I remember visiting the Great Pyramid in Egypt. For a price you could squirrel your way through the narrow labyrinths which periodically opened up into rooms with elaborate hyroglyphics on the walls. Whatever treasures had been in the rooms was long gone but a guard was stationed nonetheless. You were forbidden from sneaking a photograph lest the repeated flash of cameras degrade the paintings. The warning was posted in multiple languages and the guard gruffly reinforced the ban. “No pictures” he said sternly. I gazed at the wall, admiring. “No pictures!” the guard barked. “Yes, no pictures”, I repeated. There was a pause. “Pictures twenty dollars” the guard said, suddenly. There was a pause while I gazed at the wall before making to leave the room. “Pictures ten dollars” he protested, looking alarmed. I had not been aware that we were bargaining. “No pictures” really meant “Price negotiable”.

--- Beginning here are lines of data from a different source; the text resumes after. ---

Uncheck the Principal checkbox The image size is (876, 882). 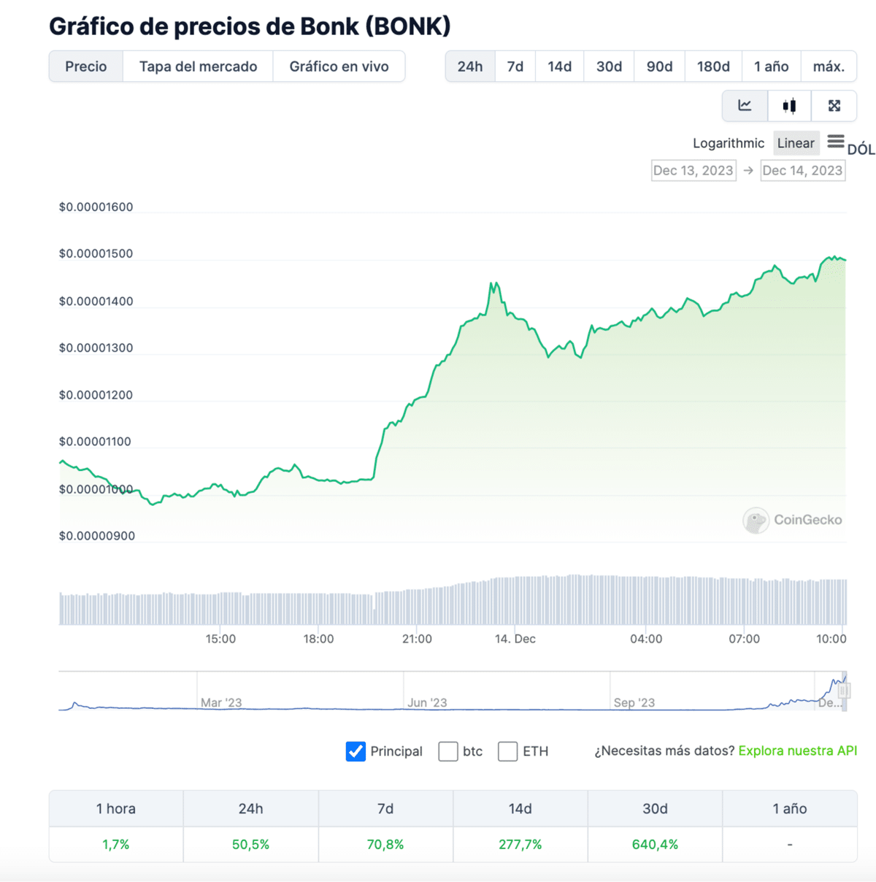click(x=356, y=751)
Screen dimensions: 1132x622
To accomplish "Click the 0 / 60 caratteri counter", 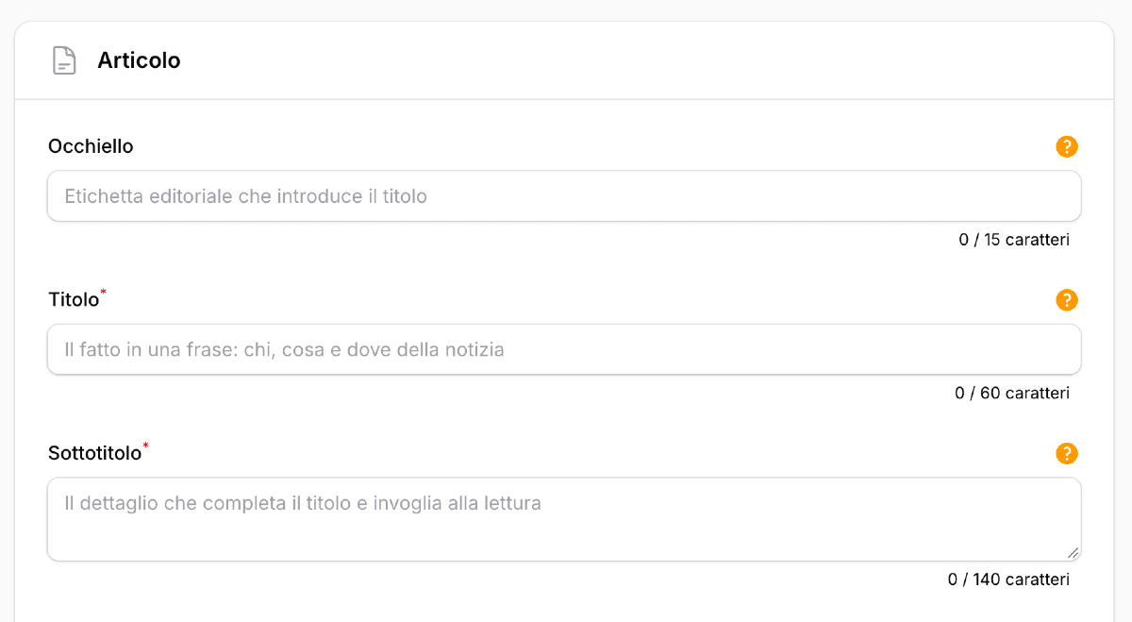I will [x=1012, y=393].
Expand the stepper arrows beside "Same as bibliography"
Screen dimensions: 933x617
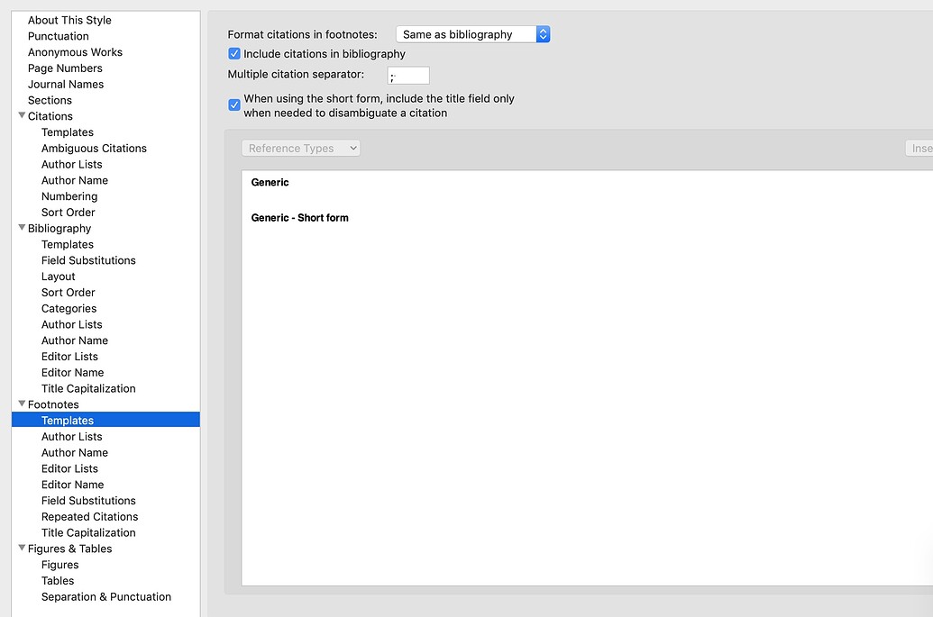(x=542, y=33)
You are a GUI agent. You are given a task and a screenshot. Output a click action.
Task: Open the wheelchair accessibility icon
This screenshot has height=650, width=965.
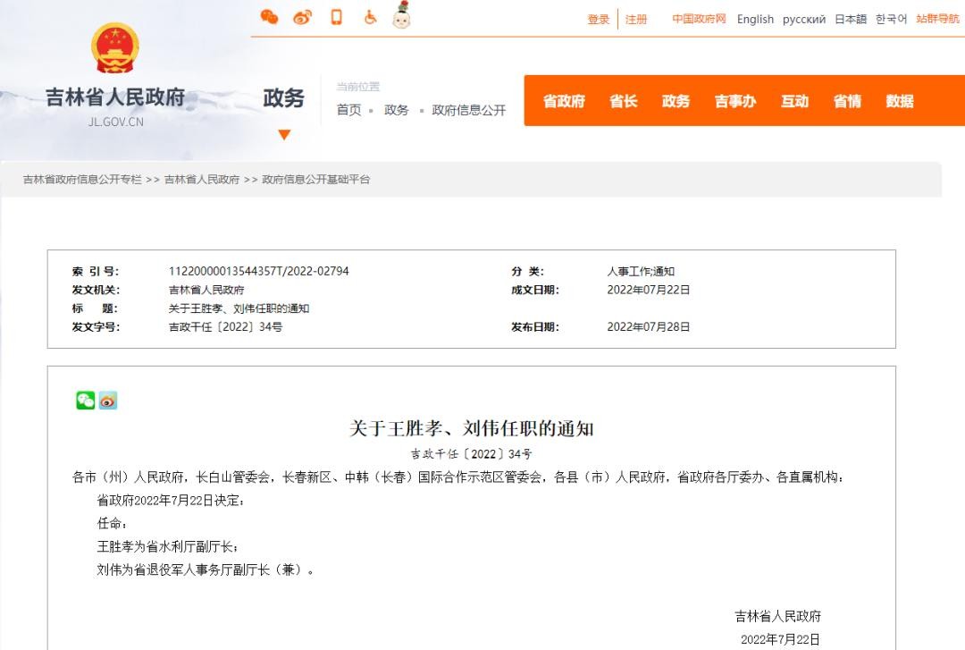(369, 17)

This is how things are in the world of men. What stands is a matter of who gets to say. It is not good news for most people and not good news for truth. What does the Bible have to say about this? Isaiah 40:8 advises us, “The grass withereth, the flower fadeth: but the word of our God shall stand for ever.” I am relieved to hear it. It gives me hope.

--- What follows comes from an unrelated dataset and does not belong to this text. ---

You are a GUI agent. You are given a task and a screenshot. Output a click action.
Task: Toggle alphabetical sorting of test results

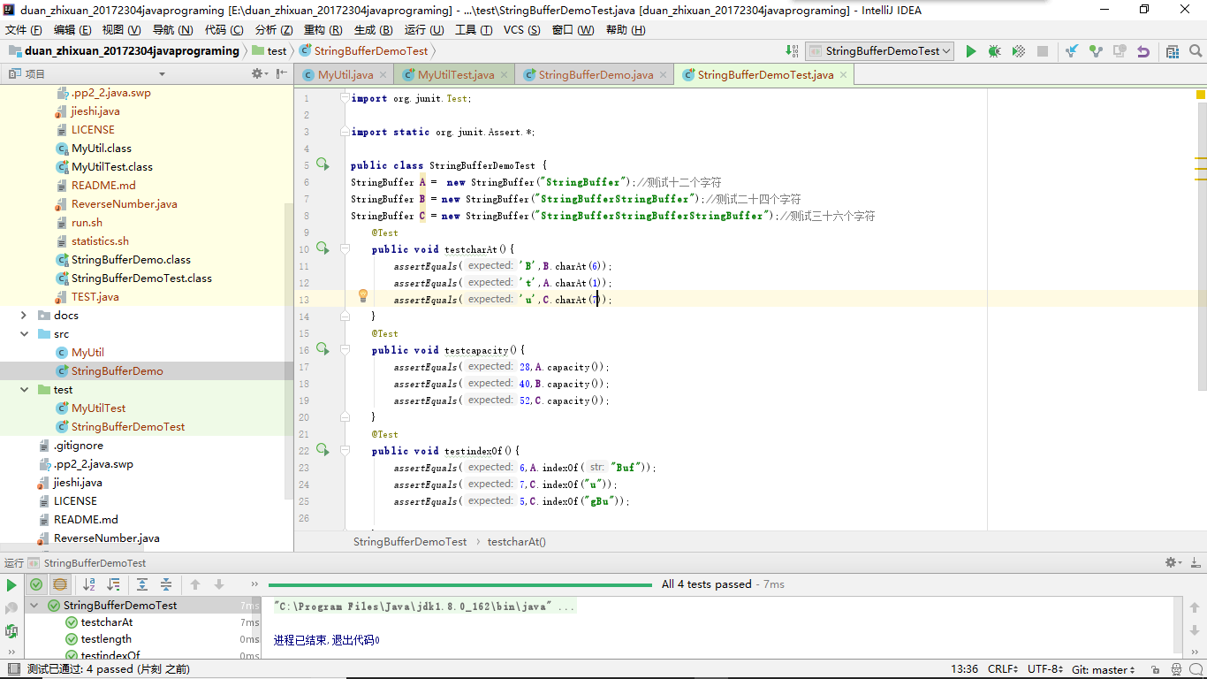click(x=89, y=584)
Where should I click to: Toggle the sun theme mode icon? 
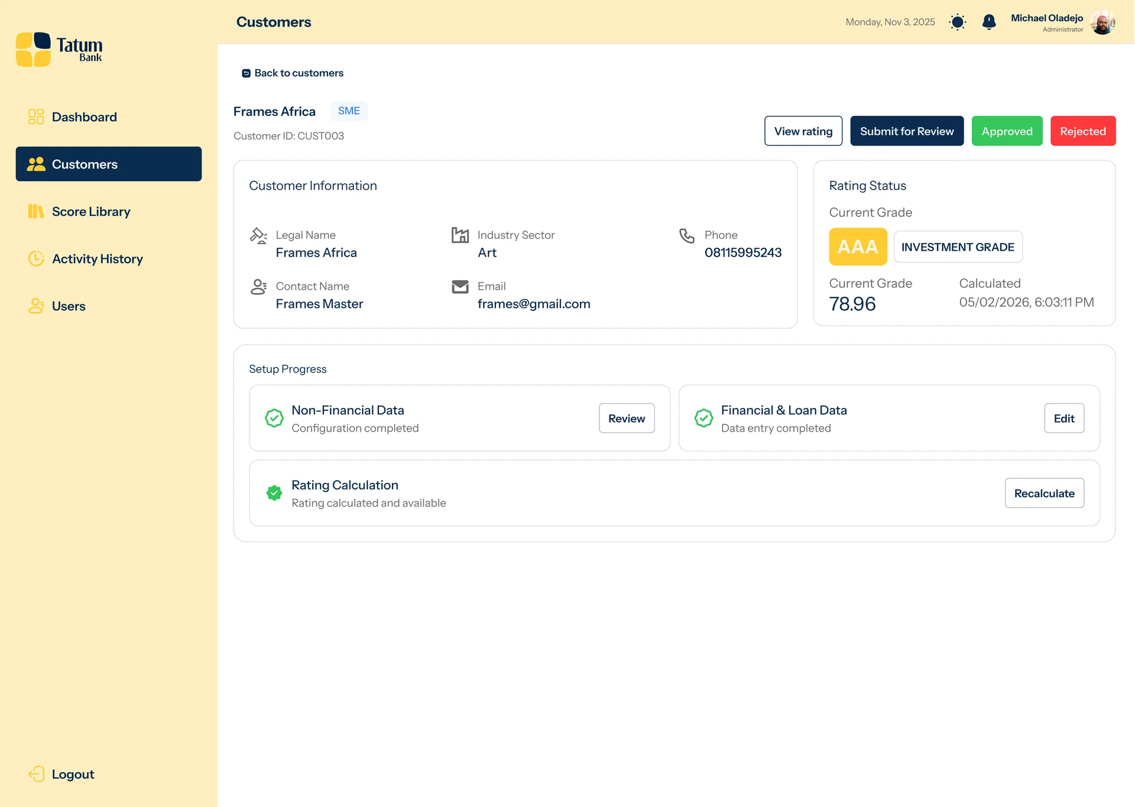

But I am also encouraged by the stone silo. It is true that the man is gone as well as whatever was in the silo. Nonetheless, it is an edifice to one man’s aspirations, and it is still here. The company could have bulldozed the silo which is of no use to them, but they chose to leave it standing. What impresses me is that the man’s work was solid enough that it didn’t fall down over time. Maybe the company was sufficiently awed by the uniform courses of stone and how firmly they were set, that they didn’t have the heart to tear it down.

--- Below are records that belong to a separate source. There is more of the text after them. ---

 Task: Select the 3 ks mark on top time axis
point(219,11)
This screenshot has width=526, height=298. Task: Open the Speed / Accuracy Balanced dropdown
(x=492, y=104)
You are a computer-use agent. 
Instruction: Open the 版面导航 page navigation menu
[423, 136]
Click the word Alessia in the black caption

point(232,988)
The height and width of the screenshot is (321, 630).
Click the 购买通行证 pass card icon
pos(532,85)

As evidence of the past, it is somehow now more than just a silo. It’s a line of thought that telegraphs from one generation to another. Someone worked hard on his own vision of what was worthy, and the stones are a testiment to those intentions. The man is gone, but an edifice remains. It expands my idea of what may last. Webster’s dictionary defines an edifice as a building, especially a large, imposing one. There is also a secondary meaning. Edifice can mean be a system of beliefs. For a thing to endure, there must be someone who believes it.
The person who was the silo owner has vanished into history. And yet, we encounter faith of sorts in the strewn stones of those who came before us. Traces of what they believed stands in whatever edifice they left behind. For every man, woman and child, some monument to faith endures beyond the grave, devoted to some kind of earthly enterprise. Those stories, dreams and impulses flow from one generation to another. It’s worth thinking about, that some stones will be left standing no matter what.
My wife is one of those they call Living Stones. It is a quaint name for descendents of the Holy Land through whom we trace the pathway of faith from the time of Christ to the present. She is a standing edifice to the Christian tradition. We have children and they are Living Stones of the same lineage.
No matter what, I smile at that silo on industrial land. In a world of mutable truth and other things that may not pass the test of time, it is still there – and that says something. Martin Luther shaped these thoughts into verse, “A mighty fortress is our God, a bulwark never failing.” Kind of like those stones along the pathway of faith still somehow bearing witness.